On 2/24/2026 4:41 AM, Bjorn Andersson wrote:
> On Tue, Feb 24, 2026 at 12:39:00AM +0530, Ekansh Gupta wrote:
>> Introduce a per-device memory manager for the QDA driver that tracks
>> IOMMU-capable compute context-bank (CB) devices. Each CB device is
>> represented by a qda_iommu_device and registered with a central
>> qda_memory_manager instance owned by qda_dev.
>>
> The name makes me expect that this manages memory, but it seems to
> manage devices and context banks...
>
>> The memory manager maintains an xarray of devices and assigns a
>> unique ID to each CB. It also provides basic lifetime management
>> and a workqueue for deferred device removal. qda_cb_setup_device()

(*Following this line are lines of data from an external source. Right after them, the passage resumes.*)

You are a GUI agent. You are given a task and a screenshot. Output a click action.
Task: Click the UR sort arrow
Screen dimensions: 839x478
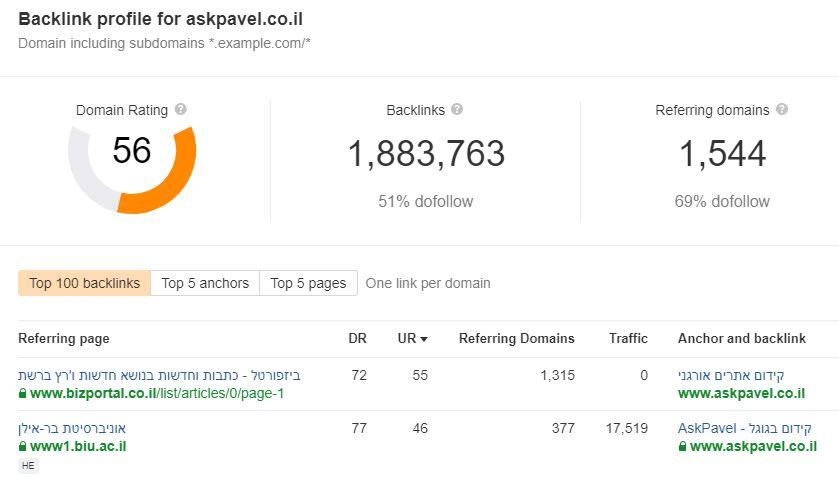pyautogui.click(x=424, y=339)
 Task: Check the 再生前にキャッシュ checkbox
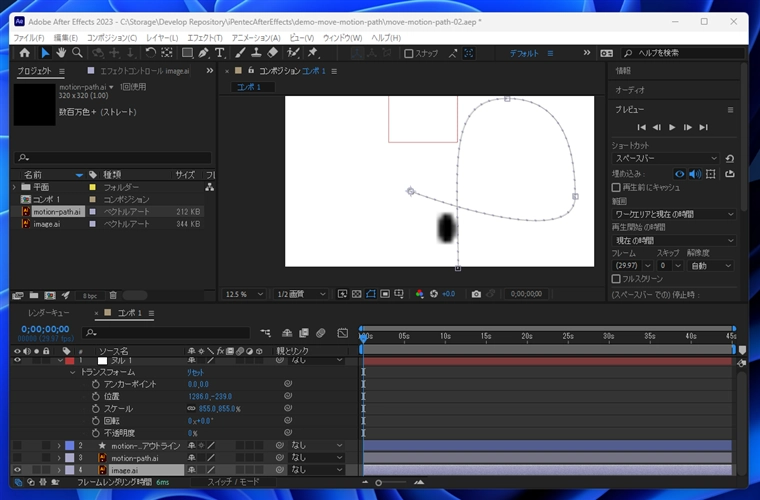[616, 187]
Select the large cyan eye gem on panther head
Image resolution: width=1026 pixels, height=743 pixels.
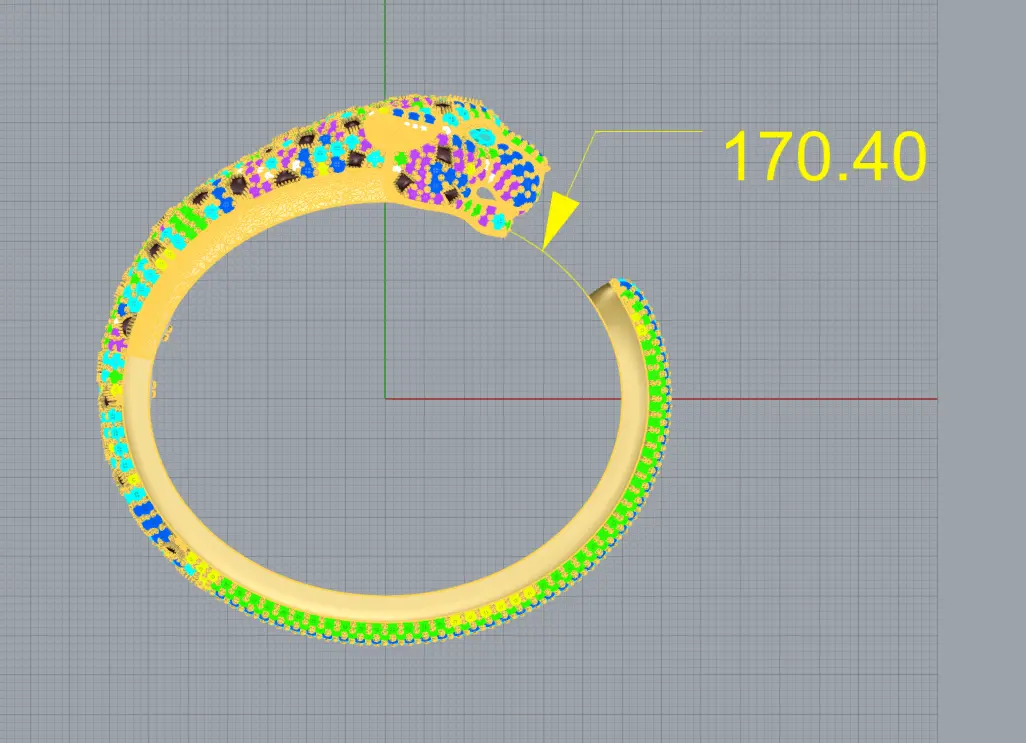click(483, 135)
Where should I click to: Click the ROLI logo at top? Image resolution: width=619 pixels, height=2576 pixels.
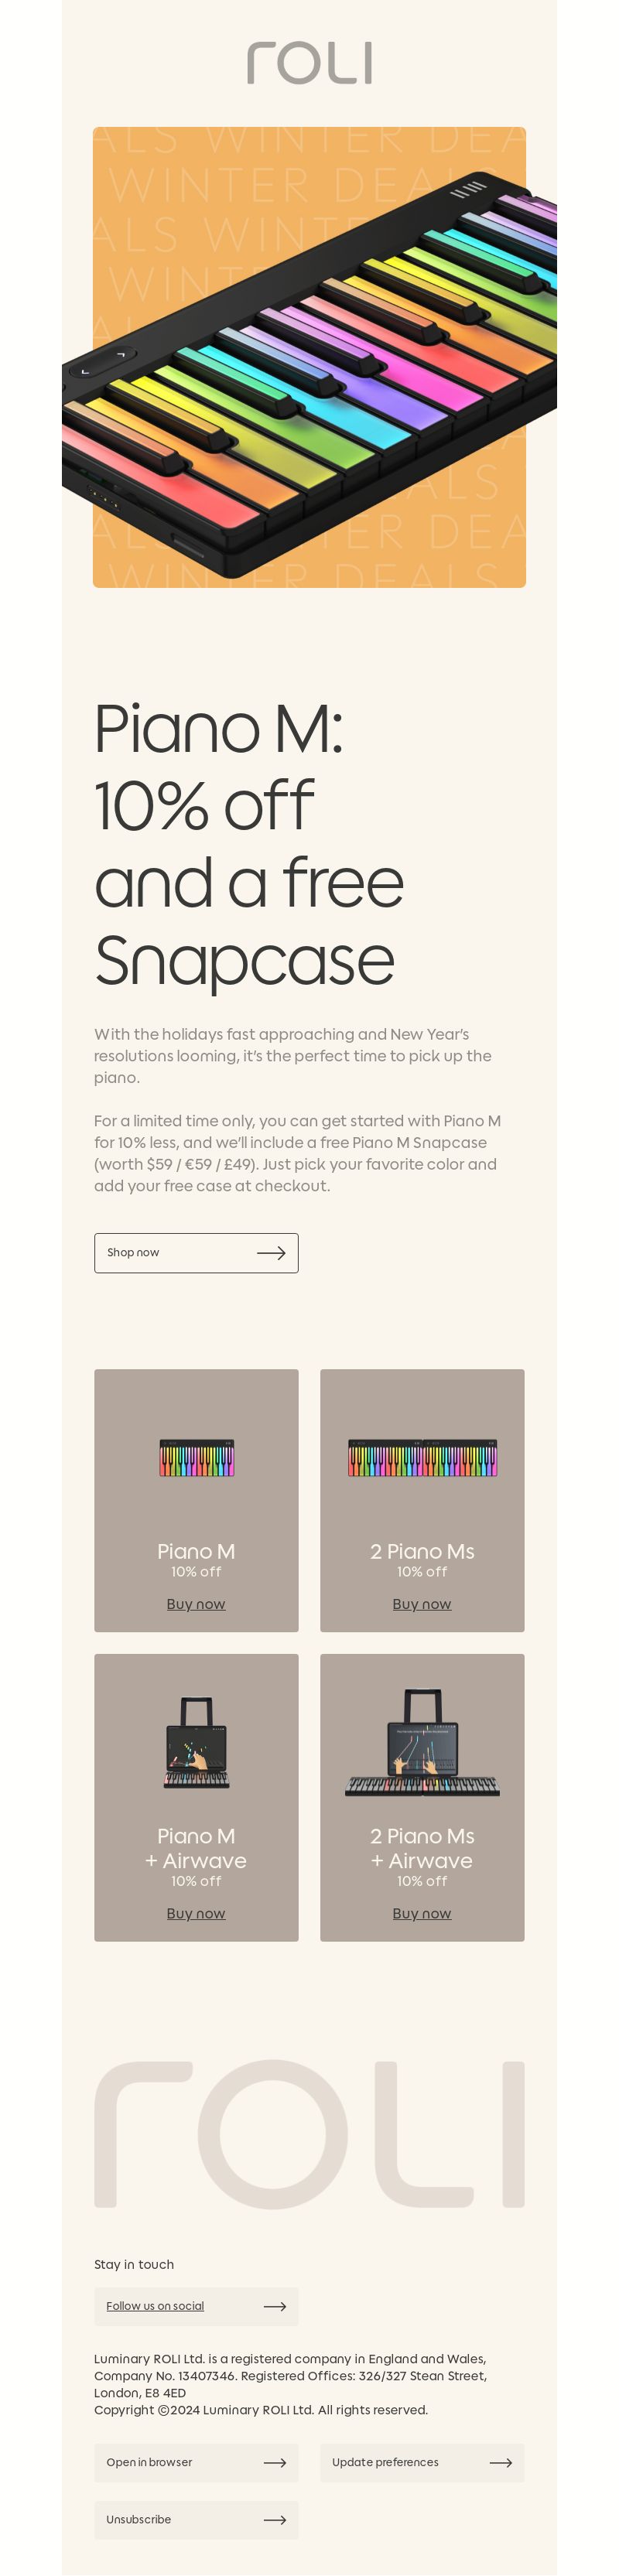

>> now allocates a qda_iommu_device for each CB and registers it with
>> the memory manager after DMA configuration succeeds.
>>
>> qda_init_device() is extended to allocate and initialize the memory
>> manager, while qda_deinit_device() will tear it down in later
>> patches.
> "in later patches" makes this extremely hard to review. I had to apply
> the series to try to navigate the code...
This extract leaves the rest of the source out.